Until 1950, land-use changes remained the leading source of emissions. They doubled between 1850 and 1950, the majority of deforestation at this time occurring in the United States. The locus of deforestation then shifted to tropical forests. Emissions from fossil fuel use increased rapidly until the First World War due to the spread of coal. Those from oil combustion were added from 1920 onwards, but the dynamism of emissions growth was curbed between 1910 and 1950 by the setbacks in the world economy caused by the two world wars and the 1929 stock market crash. In 1950, the average person emitted some 4.5 tonnes of CO2, half from the burning of fossil fuels or the production of cement, the other half from deforestation. 80% of these emissions came from developed countries.

The phenomenon of energy source accumulation increased from 1950 onwards. Population growth accelerated. A growing proportion of the population became able to participate in mass consumption, first in developed countries, and then in emerging countries as of the 1970s. Accumulation incorporated still new fossil sources: natural gas, and shale gas from 2000 onwards. Emissions from land-use change have stopped increasing, but the dynamics of fossil fuel accumulation are still driving CO2 emissions upwards. Four sub-periods must be considered.

The post-war era, described as a golden age by the American economist Angus Maddison[15] and the Glorious Thirties by the French Jean Fourastié[16], saw a surge in growth. Cars and trucks were essential on the roads. It was the great era of cheap oil, which replaced coal as the main source of CO2 emissions in the late 1960s. Excluding deforestation, CO2 emissions reached 4.4 tonnes per capita in 1980, almost twice those of 1950 (2.2 tCO2/person).

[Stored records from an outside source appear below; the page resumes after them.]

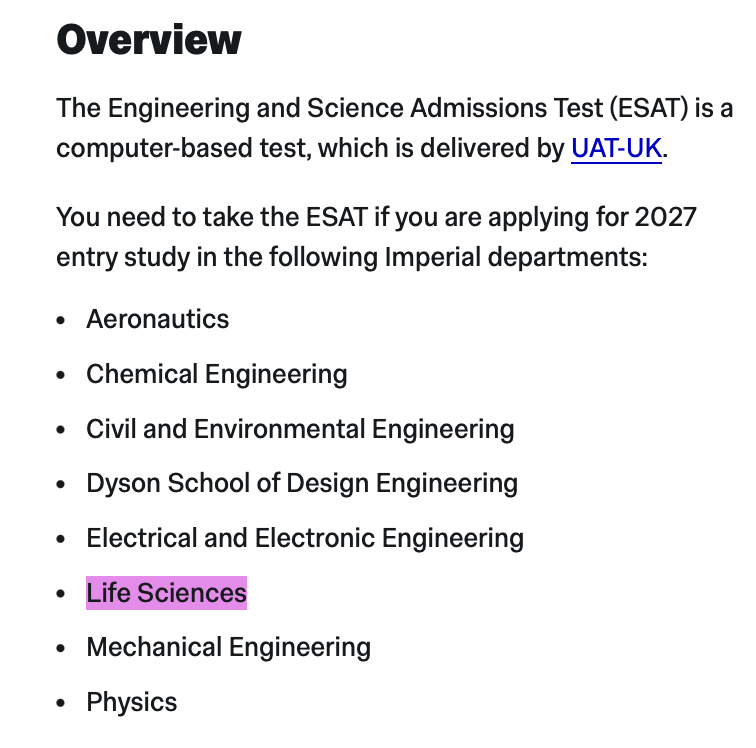Click '(ESAT)' in the first sentence
This screenshot has height=748, width=756.
649,108
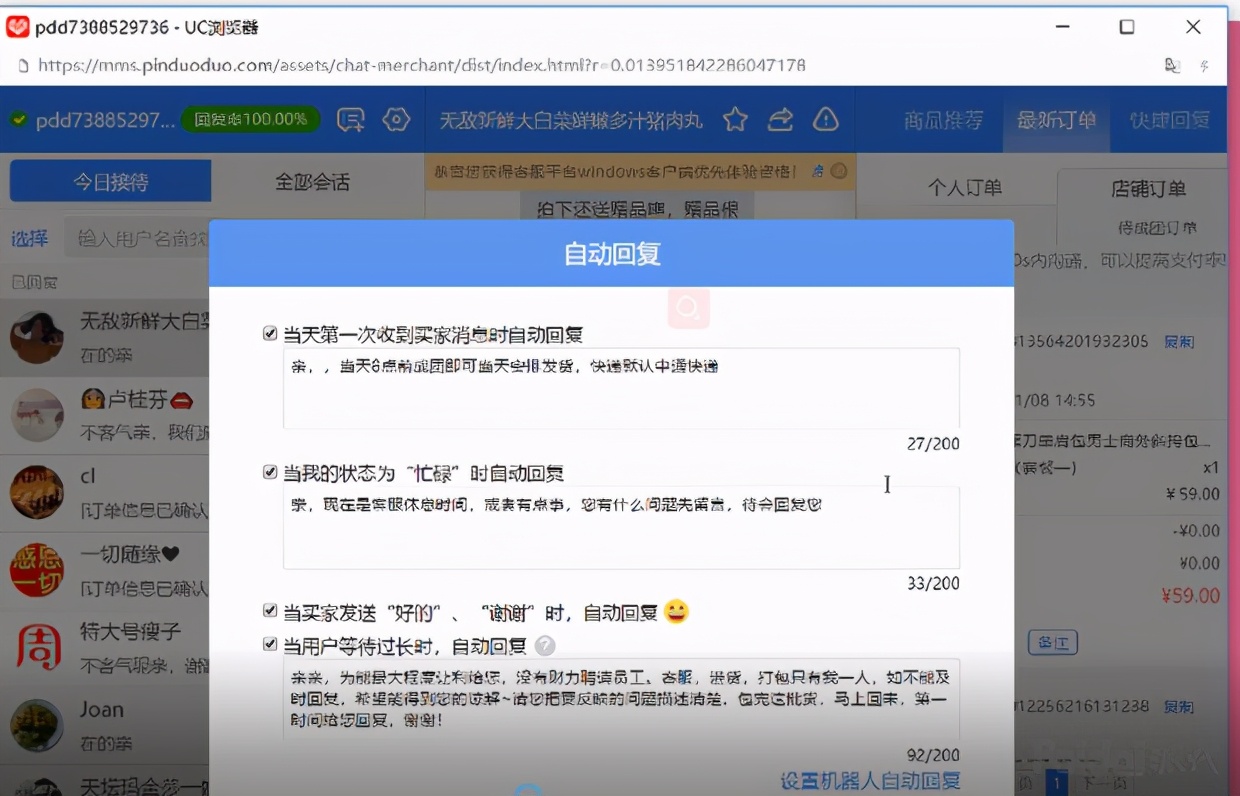This screenshot has height=796, width=1240.
Task: Toggle the 忙碌 status auto-reply checkbox
Action: (x=270, y=472)
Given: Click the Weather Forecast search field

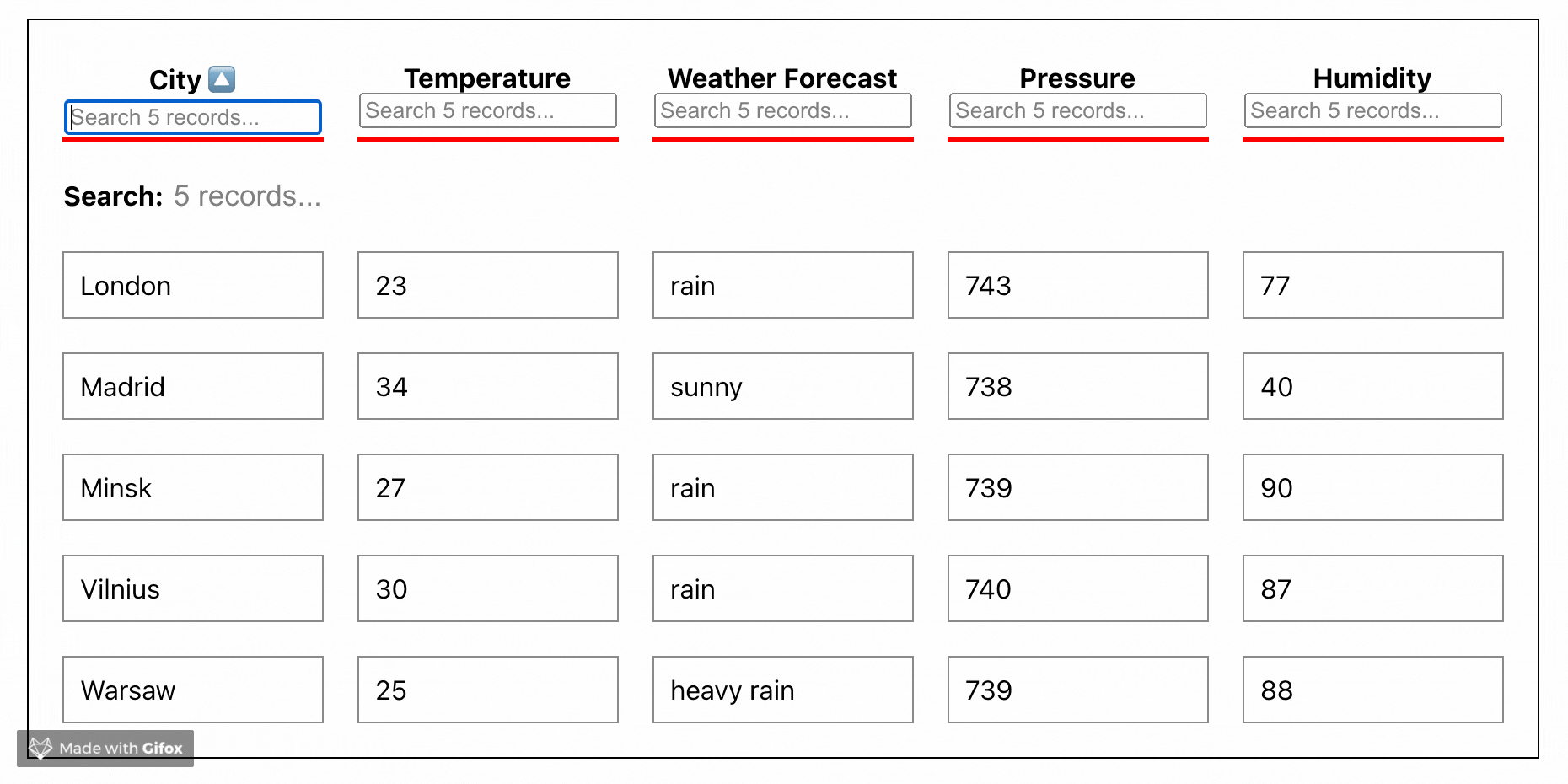Looking at the screenshot, I should pyautogui.click(x=781, y=110).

Between 1980 and 2000, growth began to spread to emerging economies, but the movement was hampered by the debt crisis in Latin America and the implosion of the Soviet system. In developed countries, the rise in oil prices following the oil shocks primarily benefitted natural gas (whose combustion emits on average half as much CO2 as coal to produce the same amount of energy), and to a lesser extent nuclear energy. During these two decades, the growth in emissions was less rapid than that of the population. On the threshold of the 21st century, the average person was emitting 4 tonnes of CO2, excluding deforestation.

The first decade of this century saw a massive return to coal, driven by unbridled growth in China and the needs of the electricity sector in many emerging countries, large and small (Read: Économie politique du charbon minéral). The accumulation of sources hit its peak as demand for gas and oil was driven by the strength of the economic cycle leading up to the 2009 financial crisis. In ten years, CO2 emissions from energy production and industry rose from 4 to 4.8 tonnes per capita. Economies regained the dynamism of the golden age, but with their main driving force shifted to emerging countries.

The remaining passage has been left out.